++++ INFORMATION SHOWN ++++

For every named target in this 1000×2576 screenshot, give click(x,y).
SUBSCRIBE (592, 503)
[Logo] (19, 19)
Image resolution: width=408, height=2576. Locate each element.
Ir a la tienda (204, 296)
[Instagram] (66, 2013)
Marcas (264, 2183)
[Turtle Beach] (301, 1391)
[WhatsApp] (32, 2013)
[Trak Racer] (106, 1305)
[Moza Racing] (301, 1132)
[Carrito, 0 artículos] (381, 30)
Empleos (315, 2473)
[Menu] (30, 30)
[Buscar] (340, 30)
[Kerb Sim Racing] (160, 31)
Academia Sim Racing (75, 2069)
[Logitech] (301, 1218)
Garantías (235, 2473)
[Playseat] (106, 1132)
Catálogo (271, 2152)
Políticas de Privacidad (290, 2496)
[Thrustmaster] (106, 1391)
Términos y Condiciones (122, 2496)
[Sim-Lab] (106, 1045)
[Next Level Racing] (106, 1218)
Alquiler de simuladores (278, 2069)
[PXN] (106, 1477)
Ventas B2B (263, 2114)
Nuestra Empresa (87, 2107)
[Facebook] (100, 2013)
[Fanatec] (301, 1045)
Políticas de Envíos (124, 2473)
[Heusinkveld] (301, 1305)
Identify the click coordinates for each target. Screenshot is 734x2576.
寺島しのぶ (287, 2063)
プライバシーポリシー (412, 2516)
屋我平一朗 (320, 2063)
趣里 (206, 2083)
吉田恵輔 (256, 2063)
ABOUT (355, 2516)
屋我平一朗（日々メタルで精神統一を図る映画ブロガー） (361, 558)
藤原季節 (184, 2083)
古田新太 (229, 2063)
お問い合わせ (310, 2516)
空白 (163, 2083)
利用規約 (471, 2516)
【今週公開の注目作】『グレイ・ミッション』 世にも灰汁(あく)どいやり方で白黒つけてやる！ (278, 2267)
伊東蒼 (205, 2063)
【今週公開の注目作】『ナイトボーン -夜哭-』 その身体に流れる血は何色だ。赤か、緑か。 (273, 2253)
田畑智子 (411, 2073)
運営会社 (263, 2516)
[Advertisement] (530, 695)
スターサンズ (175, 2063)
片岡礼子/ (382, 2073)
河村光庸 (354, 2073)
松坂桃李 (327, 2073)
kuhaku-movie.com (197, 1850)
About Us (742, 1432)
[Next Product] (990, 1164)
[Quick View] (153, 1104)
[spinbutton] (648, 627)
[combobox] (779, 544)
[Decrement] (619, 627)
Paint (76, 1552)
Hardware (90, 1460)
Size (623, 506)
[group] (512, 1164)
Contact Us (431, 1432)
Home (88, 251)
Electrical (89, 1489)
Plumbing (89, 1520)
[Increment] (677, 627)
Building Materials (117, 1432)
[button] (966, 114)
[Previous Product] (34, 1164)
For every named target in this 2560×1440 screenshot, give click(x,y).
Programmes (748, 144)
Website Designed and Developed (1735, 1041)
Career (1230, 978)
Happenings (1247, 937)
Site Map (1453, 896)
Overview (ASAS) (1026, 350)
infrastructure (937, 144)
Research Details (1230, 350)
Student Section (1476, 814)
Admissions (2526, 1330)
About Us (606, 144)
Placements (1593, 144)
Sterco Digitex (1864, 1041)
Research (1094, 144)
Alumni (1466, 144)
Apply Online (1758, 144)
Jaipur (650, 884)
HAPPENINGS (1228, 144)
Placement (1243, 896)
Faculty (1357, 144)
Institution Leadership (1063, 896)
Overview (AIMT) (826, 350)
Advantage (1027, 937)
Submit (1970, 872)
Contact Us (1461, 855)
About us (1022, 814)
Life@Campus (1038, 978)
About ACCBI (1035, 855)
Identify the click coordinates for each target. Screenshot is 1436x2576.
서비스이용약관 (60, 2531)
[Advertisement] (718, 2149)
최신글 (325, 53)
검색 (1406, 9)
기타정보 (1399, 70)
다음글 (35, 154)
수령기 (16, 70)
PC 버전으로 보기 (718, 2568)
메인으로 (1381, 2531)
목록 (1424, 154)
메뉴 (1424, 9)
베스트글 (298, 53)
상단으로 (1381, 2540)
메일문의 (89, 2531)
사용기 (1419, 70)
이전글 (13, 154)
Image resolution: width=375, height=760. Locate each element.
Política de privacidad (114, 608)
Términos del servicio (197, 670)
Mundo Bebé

++++

Retype exactly, and only, the lines that run from the one with "Submit (1970, 872)" through the final line of the entries.

Submit (1970, 872)
Contact Us (1461, 855)
About us (1022, 814)
Life@Campus (1038, 978)
About ACCBI (1035, 855)
Identify the click coordinates for each target. Screenshot is 1436x2576.
서비스이용약관 (60, 2531)
[Advertisement] (718, 2149)
최신글 (325, 53)
검색 (1406, 9)
기타정보 (1399, 70)
다음글 (35, 154)
수령기 (16, 70)
PC 버전으로 보기 (718, 2568)
메인으로 (1381, 2531)
목록 (1424, 154)
메뉴 (1424, 9)
베스트글 (298, 53)
상단으로 (1381, 2540)
메일문의 (89, 2531)
사용기 (1419, 70)
이전글 (13, 154)
Image resolution: width=375, height=760. Locate each element.
Política de privacidad (114, 608)
Términos del servicio (197, 670)
Mundo Bebé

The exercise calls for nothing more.